• **WHAT TO DO**: Beginning at the line that includes "Task: Click the Activity Monitor search field", print each remaining line of the data word for word. Output nothing else.

========================================

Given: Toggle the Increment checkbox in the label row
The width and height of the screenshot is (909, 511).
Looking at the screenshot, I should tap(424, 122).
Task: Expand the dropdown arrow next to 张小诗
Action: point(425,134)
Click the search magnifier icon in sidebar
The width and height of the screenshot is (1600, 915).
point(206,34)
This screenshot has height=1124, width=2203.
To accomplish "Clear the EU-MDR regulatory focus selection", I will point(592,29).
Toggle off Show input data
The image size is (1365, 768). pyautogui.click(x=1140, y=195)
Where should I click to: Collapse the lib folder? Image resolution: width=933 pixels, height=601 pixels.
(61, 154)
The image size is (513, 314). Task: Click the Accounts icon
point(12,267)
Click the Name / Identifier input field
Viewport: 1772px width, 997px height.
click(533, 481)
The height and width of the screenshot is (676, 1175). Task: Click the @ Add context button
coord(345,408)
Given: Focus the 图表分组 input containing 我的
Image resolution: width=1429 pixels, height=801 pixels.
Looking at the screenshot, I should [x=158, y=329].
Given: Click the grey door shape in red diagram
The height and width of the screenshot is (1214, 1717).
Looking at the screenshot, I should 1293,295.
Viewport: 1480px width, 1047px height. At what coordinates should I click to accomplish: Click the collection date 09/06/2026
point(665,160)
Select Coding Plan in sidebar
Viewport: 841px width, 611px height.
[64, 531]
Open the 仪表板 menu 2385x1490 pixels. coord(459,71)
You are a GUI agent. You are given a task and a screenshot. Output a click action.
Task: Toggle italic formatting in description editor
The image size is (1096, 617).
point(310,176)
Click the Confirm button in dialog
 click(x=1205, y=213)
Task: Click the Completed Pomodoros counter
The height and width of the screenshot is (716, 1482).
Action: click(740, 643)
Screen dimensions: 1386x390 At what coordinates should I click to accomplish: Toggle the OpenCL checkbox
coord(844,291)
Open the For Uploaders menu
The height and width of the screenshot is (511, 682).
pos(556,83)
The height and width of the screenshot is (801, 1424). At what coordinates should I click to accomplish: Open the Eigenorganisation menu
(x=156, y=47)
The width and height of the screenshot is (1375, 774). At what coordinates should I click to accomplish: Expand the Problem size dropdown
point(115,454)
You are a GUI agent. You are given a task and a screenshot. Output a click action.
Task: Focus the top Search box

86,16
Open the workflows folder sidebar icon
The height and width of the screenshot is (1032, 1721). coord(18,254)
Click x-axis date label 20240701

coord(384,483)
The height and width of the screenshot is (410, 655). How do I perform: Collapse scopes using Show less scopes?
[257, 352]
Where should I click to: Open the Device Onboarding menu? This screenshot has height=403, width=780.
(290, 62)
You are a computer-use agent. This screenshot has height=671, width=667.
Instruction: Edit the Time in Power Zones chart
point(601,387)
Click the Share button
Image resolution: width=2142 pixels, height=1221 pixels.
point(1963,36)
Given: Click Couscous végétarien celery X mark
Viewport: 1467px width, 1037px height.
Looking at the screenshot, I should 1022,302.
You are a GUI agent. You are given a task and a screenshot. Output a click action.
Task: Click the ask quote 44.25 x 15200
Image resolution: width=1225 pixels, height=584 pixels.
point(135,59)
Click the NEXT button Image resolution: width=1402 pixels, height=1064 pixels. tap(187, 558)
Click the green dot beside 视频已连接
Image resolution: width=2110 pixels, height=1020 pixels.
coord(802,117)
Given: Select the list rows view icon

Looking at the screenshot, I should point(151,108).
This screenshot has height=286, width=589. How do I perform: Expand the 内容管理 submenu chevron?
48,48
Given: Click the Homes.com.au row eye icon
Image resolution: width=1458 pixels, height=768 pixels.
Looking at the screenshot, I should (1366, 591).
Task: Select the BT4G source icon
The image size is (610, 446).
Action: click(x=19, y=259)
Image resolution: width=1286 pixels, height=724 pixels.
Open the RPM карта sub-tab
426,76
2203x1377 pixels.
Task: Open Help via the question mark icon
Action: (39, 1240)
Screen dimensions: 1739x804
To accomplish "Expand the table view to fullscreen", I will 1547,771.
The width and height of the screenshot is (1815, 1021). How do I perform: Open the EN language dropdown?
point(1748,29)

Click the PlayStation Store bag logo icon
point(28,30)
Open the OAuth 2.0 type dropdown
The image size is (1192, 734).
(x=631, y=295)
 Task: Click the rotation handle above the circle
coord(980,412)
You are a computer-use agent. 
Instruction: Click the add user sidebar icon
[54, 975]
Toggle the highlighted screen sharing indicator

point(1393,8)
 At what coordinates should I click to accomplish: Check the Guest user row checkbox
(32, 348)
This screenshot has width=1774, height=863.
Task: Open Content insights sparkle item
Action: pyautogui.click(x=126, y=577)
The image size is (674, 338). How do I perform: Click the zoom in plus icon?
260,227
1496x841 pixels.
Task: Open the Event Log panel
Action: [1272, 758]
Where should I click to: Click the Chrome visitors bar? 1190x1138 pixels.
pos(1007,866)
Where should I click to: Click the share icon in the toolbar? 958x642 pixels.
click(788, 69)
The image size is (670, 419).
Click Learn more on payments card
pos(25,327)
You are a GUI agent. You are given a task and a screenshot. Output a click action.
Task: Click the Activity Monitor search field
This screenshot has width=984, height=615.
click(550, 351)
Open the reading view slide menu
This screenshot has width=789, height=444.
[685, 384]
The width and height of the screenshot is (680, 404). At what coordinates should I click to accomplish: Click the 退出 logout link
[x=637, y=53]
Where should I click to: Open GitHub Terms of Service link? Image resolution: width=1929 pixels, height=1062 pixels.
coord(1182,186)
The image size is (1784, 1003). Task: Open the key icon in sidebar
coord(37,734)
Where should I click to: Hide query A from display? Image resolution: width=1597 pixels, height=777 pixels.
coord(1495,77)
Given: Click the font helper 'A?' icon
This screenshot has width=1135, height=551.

========================================

• **SOLUTION FOR THIS PROBLEM**:
Task: Click the Activity Monitor search field
This screenshot has width=984, height=615.
click(550, 351)
Open the reading view slide menu
This screenshot has width=789, height=444.
[685, 384]
The width and height of the screenshot is (680, 404). At what coordinates should I click to accomplish: Click the 退出 logout link
[x=637, y=53]
Where should I click to: Open GitHub Terms of Service link? Image resolution: width=1929 pixels, height=1062 pixels.
coord(1182,186)
The image size is (1784, 1003). Task: Open the key icon in sidebar
coord(37,734)
Where should I click to: Hide query A from display? Image resolution: width=1597 pixels, height=777 pixels.
coord(1495,77)
Given: Click the font helper 'A?' icon
This screenshot has width=1135, height=551.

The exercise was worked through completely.